Even though President Barack Obama is prosecuting two wars, battling nearly 10 percent unemployment, boosting border enforcement by $600 million and literally swimming in the Gulf of Mexico to prove it's safe to return to Florida beaches, the public gets updates on mosque construction in New York City and the Obama family's latest vacation plans.
And it's become almost too easy for Obama's opponents to portray him as out of touch with voters — because he keeps letting them. In his first year-and-a-half, he's blown chances to rack up Middle American street cred that he'd be able to cash in when it counts — like when he stands up for the First Amendment right to freedom of worship.
Even if you do pay only minimal attention to the news, by now you know that last Friday at a White House Ramadan gathering, Obama defended the rights of Muslim Americans to build an Islamic center and mosque on private property near the site of the former World Trade Center, saying: "Muslims have the right to practice their religion as everyone else in this country … this is America, and our commitment to religious freedom must be unshakable."
It might have been the most controversial non-controversial statement in American history.
Obama immediately drew fire from the right, including former House Speaker Newt Gingrich, who said Obama was "pandering to radical Islam." The left cheered until the next day, when Obama stressed that he was defending Muslim Americans' constitutional rights, not opining on the "wisdom" of erecting a mosque near Ground Zero. As The Washington Post's Michael Gerson noted, "Obama managed to collect all the political damage for taking an unpopular stand without gaining credit for political courage."

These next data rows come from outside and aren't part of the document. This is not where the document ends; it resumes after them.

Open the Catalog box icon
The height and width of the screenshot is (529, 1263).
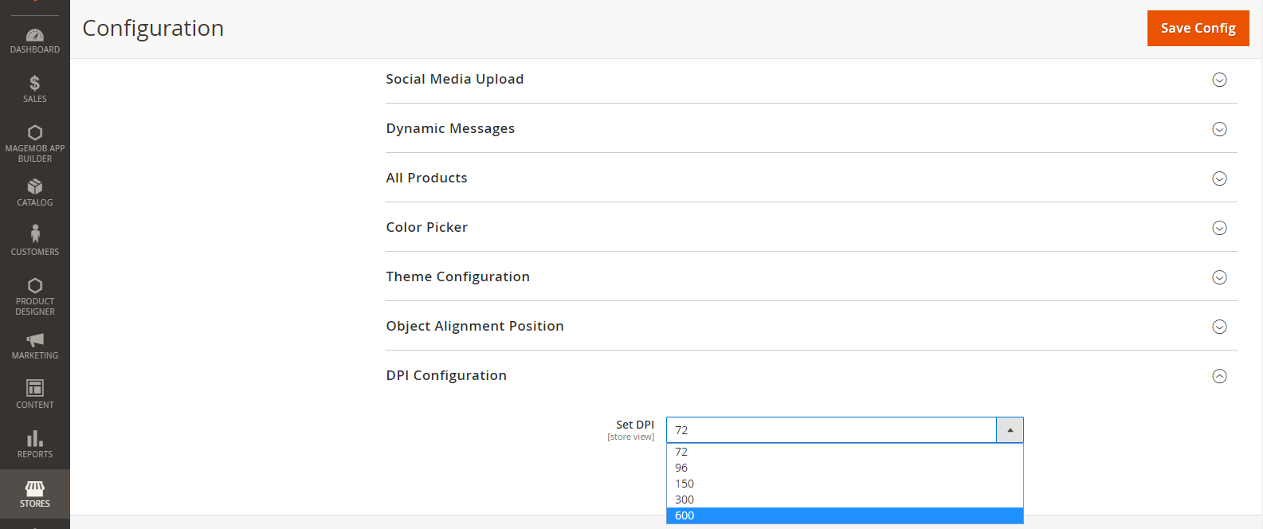coord(35,187)
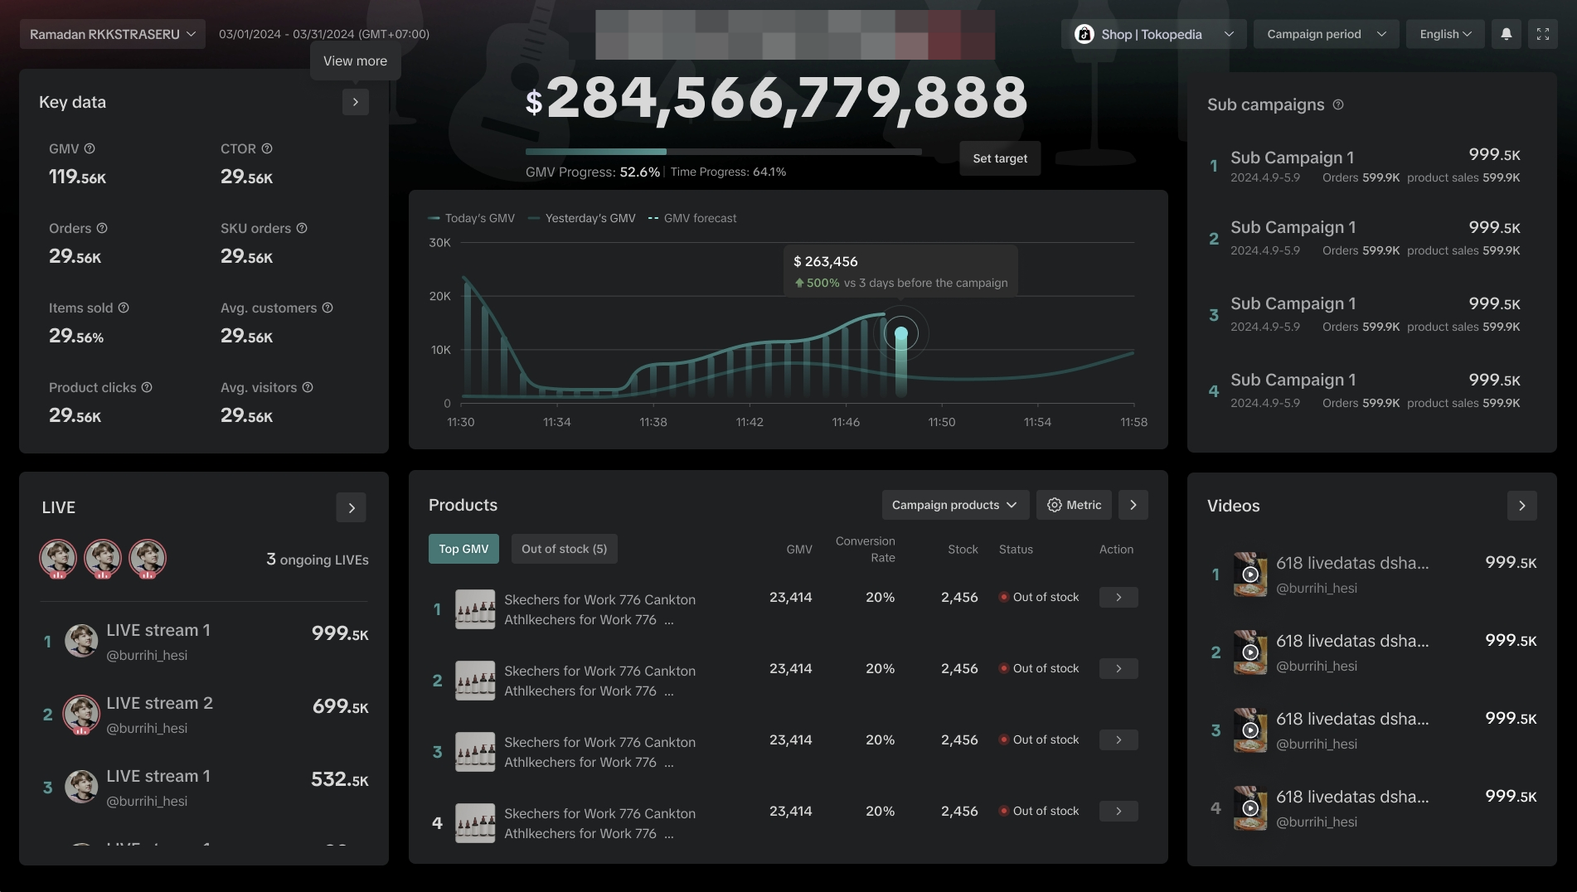The image size is (1577, 892).
Task: Open the Campaign period dropdown
Action: coord(1326,34)
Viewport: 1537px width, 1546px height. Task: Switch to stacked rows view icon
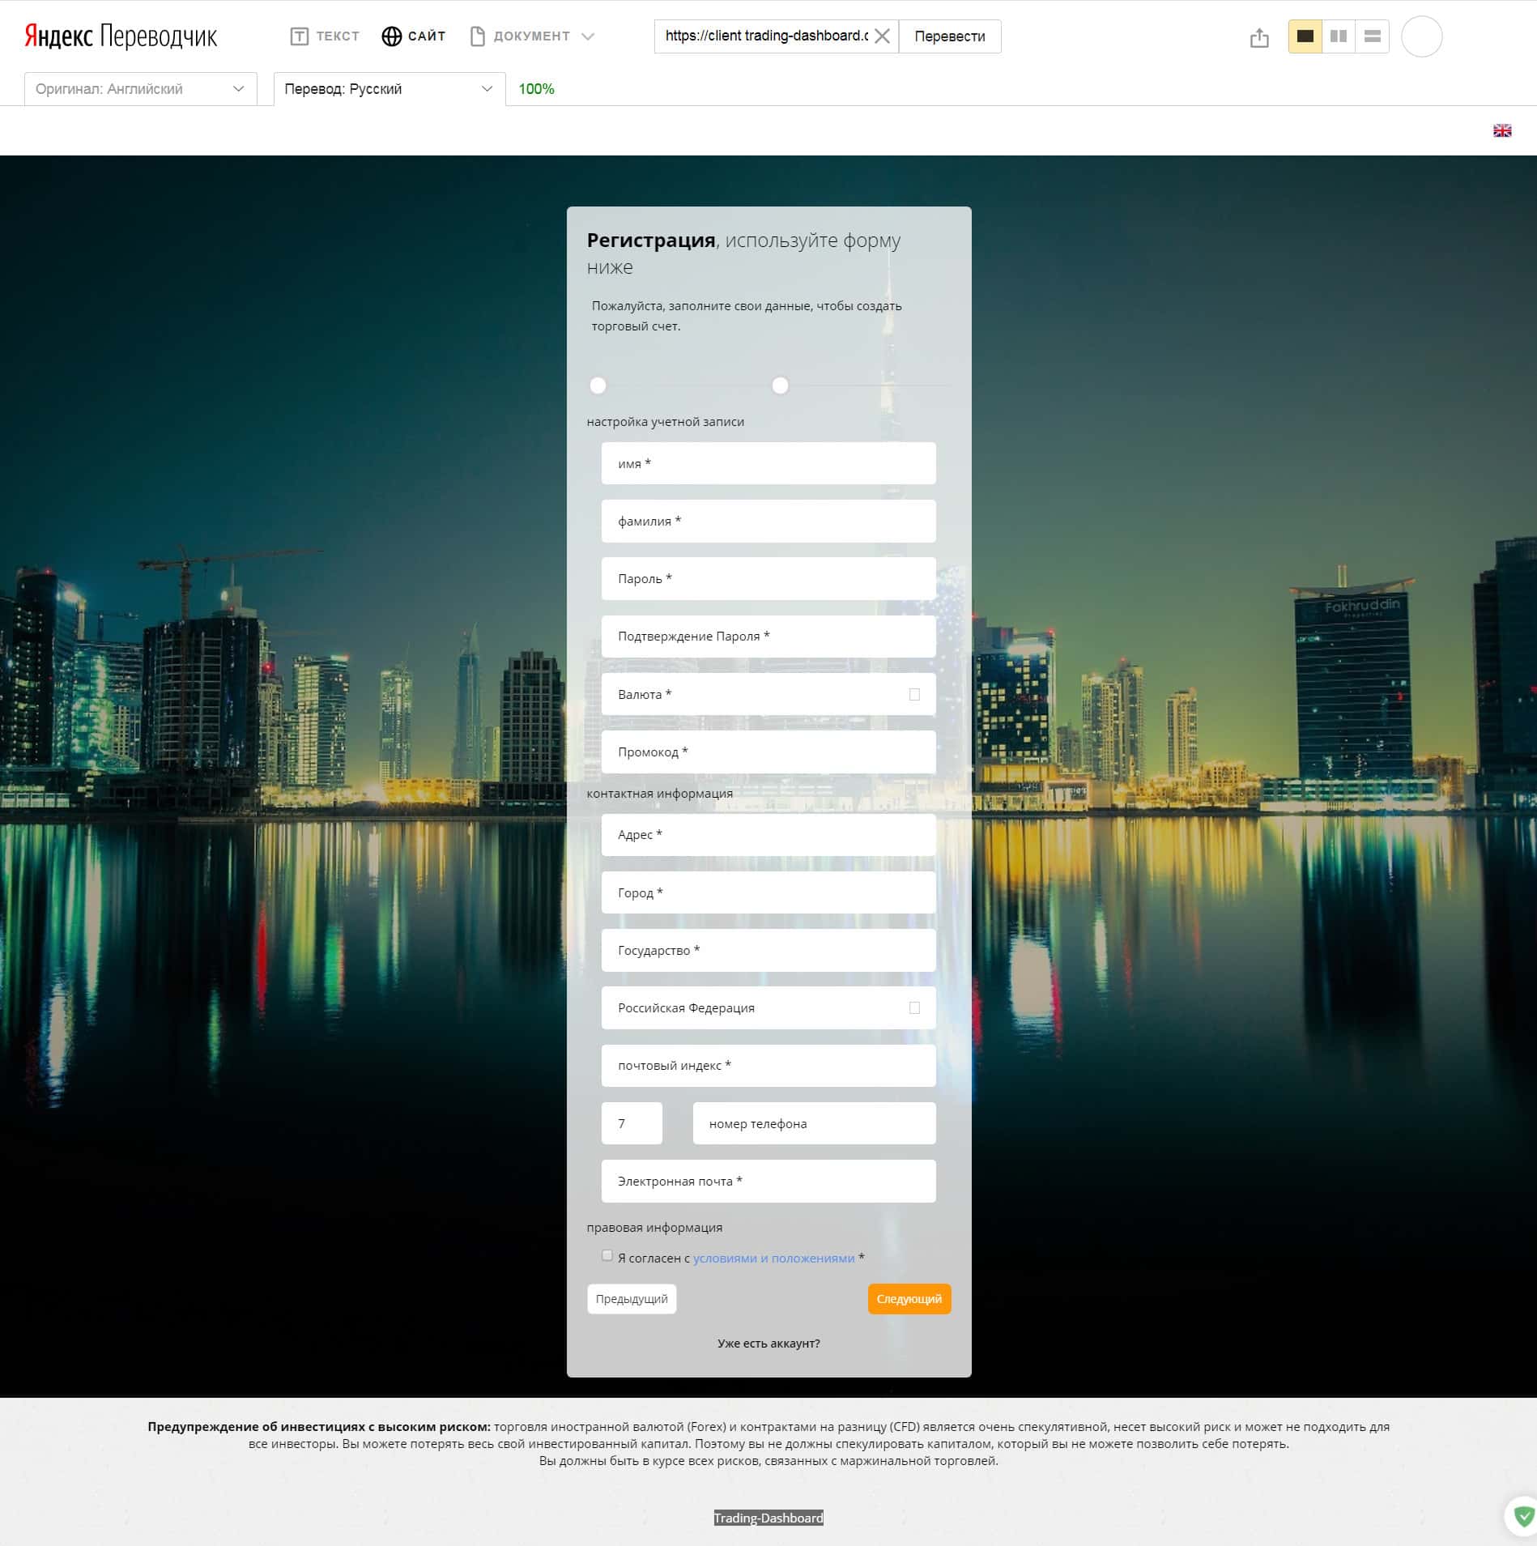1372,36
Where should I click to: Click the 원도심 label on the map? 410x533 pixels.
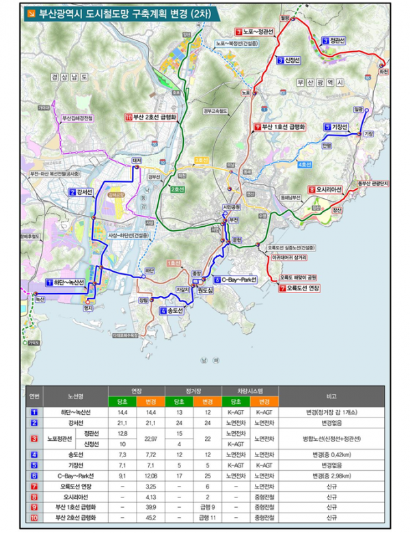[x=205, y=290]
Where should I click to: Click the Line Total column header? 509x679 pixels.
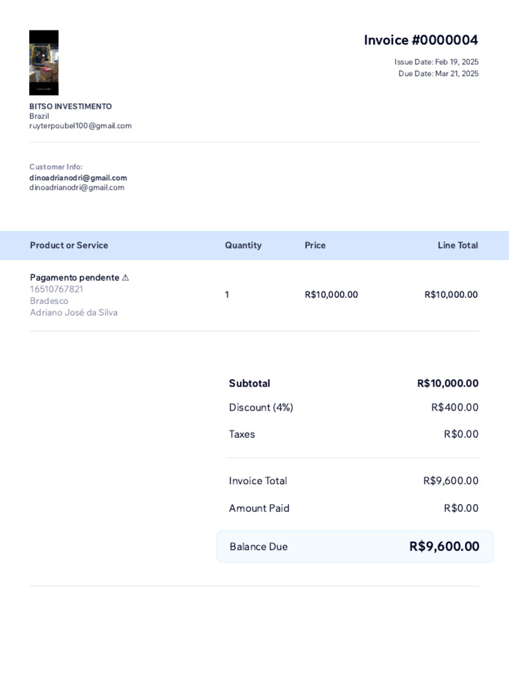click(x=458, y=245)
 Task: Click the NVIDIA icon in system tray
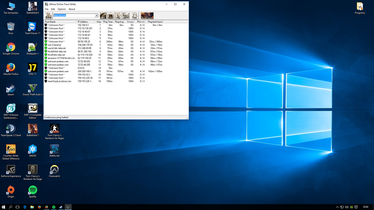[x=351, y=207]
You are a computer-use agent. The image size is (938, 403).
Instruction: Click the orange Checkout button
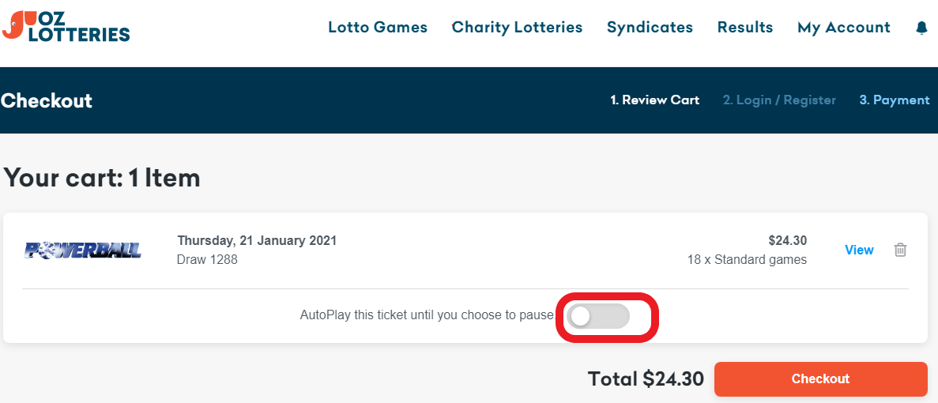coord(821,379)
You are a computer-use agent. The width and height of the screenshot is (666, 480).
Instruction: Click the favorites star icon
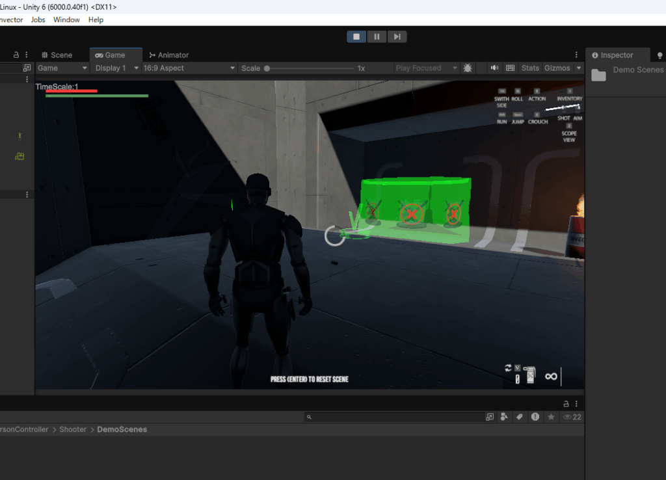pos(551,417)
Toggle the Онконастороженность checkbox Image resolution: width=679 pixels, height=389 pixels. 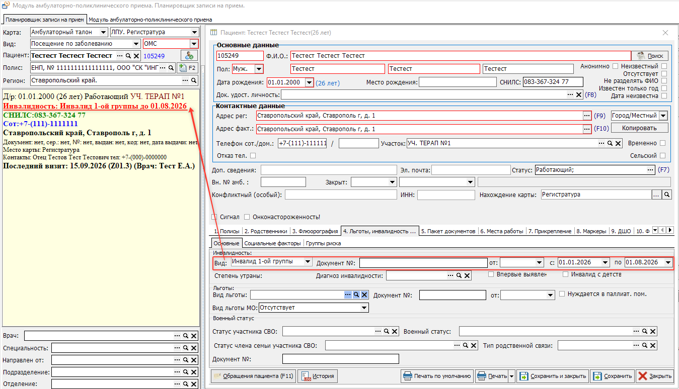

Some of the blame rests with Obama's critics. As Slate's Dave Weigel said, they really "don't want a debate about religious freedom in America. They want a debate over whether you trust the Obama administration."
But some of the blame belongs to Team Obama. In the long run, Gingrich's comment doesn't sting the president as much as Sen. John Cornyn's (R-Texas) observation that Obama "seems to be disconnected from the mainstream of America." Whether it's deserved, that perception lingers, in part because for every mosque controversy, there's a corresponding issue of lighter weight where Obama has passed up an opportunity to nod toward those most skeptical of his leadership.
Obama could have been the one to give this speech first:
And then he'd have had an easier time giving this one:
None of this would make Obama converts out of hardcore Tea Partiers, but it doesn't have to. The president just has to give himself more cultural elbow room to speak out on issues like the mosque controversy so that the elusive "swing" voters he needs might find it easier to give him the benefit of the doubt.
As ambassador to the world for "Brand America," Obama has to project an image of a confident, tolerant, forward-looking United States. That includes engagement with our enemies. It includes reshaping our relationships with allies. It includes religious freedom for Muslims. It includes the first lady having lunch with the king and queen of Spain.
The president is well aware of what The New York Times' Ross Douthat described as the "two understandings of America, one constitutional, and one cultural." For Obama, the irony is that taken together, his views match up with the 61 percent of Americans who recognize Muslims' right to build an Islamic center, and hint at agreement with the 64 percent who question the wisdom of exercising those rights near Ground Zero.
If he did more to increase their trust, his leadership on this issue might be more trusted.
If Obama wants to be the one who embodies the belief and prospect that traditional America blends with contemporary, plural America, he has to do a better job bringing traditional America along with him.
His presidency probably depends on it.